>> begin Data lines
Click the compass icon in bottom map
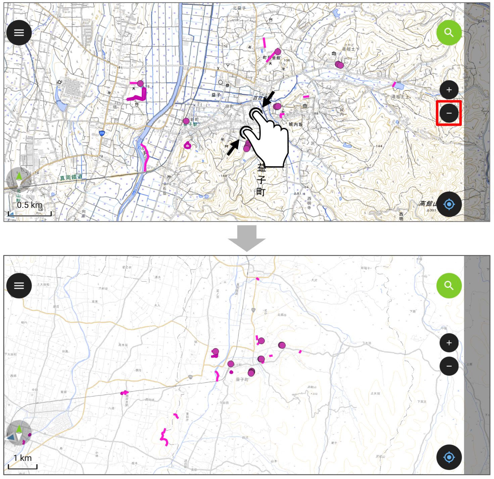Image resolution: width=494 pixels, height=479 pixels. tap(19, 433)
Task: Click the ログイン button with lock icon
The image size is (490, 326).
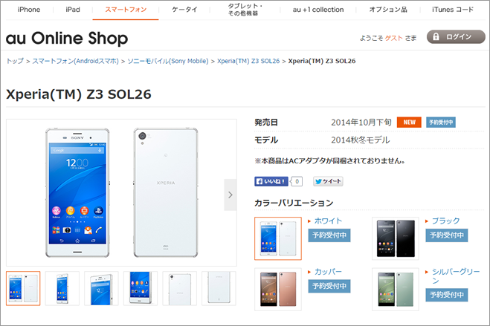Action: pyautogui.click(x=456, y=37)
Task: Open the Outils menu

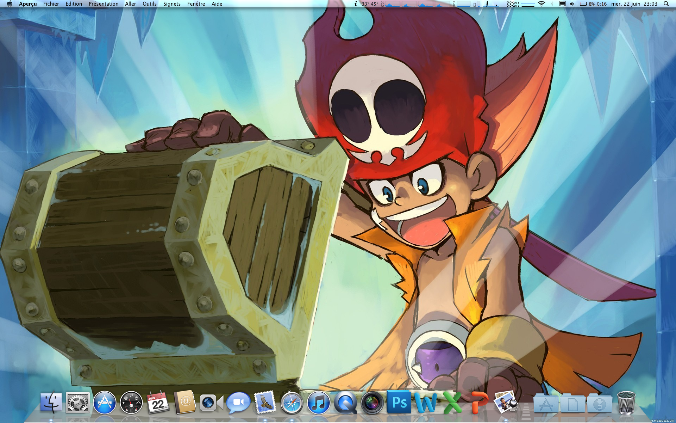Action: 149,4
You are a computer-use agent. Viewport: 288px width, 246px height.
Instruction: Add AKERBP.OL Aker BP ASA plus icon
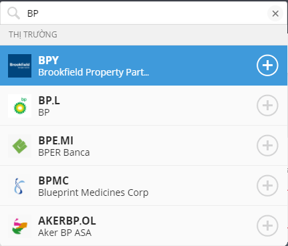pos(267,226)
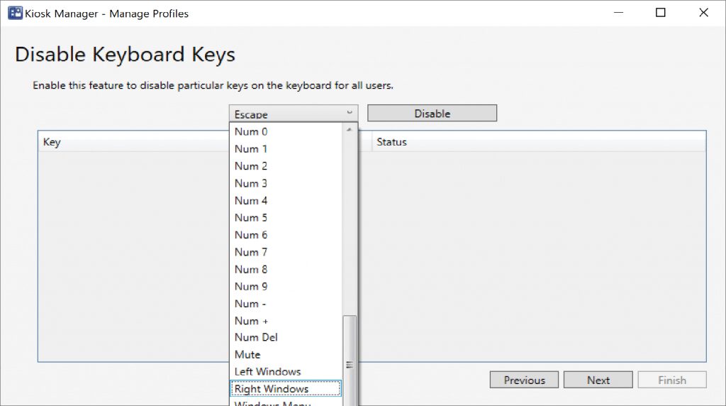The image size is (726, 406).
Task: Click the Disable button
Action: pos(432,114)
>> end Data lines
Problem to work on »
Rewrite all the records above with "Expand" swapped in for "Open" and everything else left as it is. Omit the pictures from your answer.

Task output »
Click the compass icon in bottom map
Image resolution: width=494 pixels, height=479 pixels. tap(19, 433)
Task: Click the ログイン button with lock icon
The image size is (490, 326).
Action: pyautogui.click(x=456, y=37)
Task: Expand the Outils menu

Action: 149,4
You are a computer-use agent. Viewport: 288px width, 246px height.
Instruction: Add AKERBP.OL Aker BP ASA plus icon
pos(267,226)
The image size is (726, 406).
Task: Click the Disable button
Action: pos(432,114)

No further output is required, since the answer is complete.